The author writes his or her work in “real” time about a world that exists outside of time as we know it, thereby creating a kind of timelessness. But once the work is complete it is static, and other than the exception brought about due to the mutability of translation, the text in its original language, the actual words, are locked, hermetic. Or so it seems… The reader will take up this timelessness in “real” time at a moment when she is feeling pleasure or sorrow or anger, or any other number of emotions. And we, the reader, will read the book—which may have been written years, decades, or even centuries earlier—when we are young and the world is new to us, or later in life when we are older. We may read the book when we are in the midst of heartbreak, or just after having fallen in love, or at a time when we are older and reassessing our life, fending off regret or loss, or full with our accomplishments. We will read the book over a period of days, or weeks, or months. We might begin the book in Los Angeles and finish it in New York. We may read it while at our desk, or while curled up on a couch, or amidst the din of a commuter train, or on a hot summer day in the shade of a tree. The world before us while we read—the knowledge of the child sleeping in the next room, the look of the cherry blossom tree in full bloom outside our window, the glimpse of a boy and his dog passing on the road as we momentarily look up from this book—becomes superimposed over the landscape and characters and images in the text. This very act of reading makes inevitable the commingling of our life at the time with the author’s story, the writer’s words, the poetry on the page, and this will resonate, in ways both intended and unintended. 6/5/2019


Reading, reading well, requires some dedication and some skill, too.

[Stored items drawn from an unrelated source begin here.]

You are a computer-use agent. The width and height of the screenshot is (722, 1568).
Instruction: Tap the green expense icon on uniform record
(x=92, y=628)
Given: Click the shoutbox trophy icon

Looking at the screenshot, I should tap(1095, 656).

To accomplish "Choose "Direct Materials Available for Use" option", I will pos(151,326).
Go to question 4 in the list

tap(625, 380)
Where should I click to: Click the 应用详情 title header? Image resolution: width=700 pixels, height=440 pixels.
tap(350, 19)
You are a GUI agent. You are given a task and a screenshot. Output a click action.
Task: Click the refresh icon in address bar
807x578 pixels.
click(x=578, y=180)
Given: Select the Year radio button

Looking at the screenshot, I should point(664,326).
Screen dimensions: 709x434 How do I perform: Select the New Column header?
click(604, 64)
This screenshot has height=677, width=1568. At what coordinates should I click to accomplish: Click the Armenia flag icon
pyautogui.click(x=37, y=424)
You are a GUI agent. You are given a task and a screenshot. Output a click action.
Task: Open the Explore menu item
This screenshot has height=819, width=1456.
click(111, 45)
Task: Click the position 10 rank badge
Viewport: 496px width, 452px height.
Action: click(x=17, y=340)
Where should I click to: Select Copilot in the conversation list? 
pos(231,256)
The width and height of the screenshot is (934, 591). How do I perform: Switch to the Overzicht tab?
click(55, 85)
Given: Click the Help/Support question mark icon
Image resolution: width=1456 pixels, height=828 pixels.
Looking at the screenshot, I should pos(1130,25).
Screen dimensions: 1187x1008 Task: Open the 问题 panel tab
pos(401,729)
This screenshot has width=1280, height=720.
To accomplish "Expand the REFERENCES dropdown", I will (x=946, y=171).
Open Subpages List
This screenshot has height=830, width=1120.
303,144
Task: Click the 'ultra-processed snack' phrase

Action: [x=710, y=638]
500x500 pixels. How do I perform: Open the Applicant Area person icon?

Can one be a “great reader” the way a writer can be a “great writer”?

Can the reader become more skillful at reading? Can the reader be passionate, driven, incapable of getting through, getting up, going on, without this activity. Can the reader learn to become a more compassionate, generous, and forgiving reader? More generous but also more discerning? Can one become a brilliant reader? I believe the answer to all these questions is yes.


The wonderful gratuitousness of being a good reader:

Reading literary books, unlike writing, produces nothing, results in nothing, has no end product. Is there any other activity that one can do daily, weekly, yearly and become really good at that will produce no tangible return: no garden, no meal, no art object, no product, no financial reward? It appears to be the quintessentially gratuitous act. So what does reading do for us? What does it give to us? What do we get from it? Is it pleasure? Is it distraction? Is it escape? Is it knowledge? Is it collusion with the writer in his or her evasion of death? Is it the communion between writer and reader and story that reaffirms our shared humanity? Is it loss and love threaded together, a suture that leaves a trace and dissolves at the same time?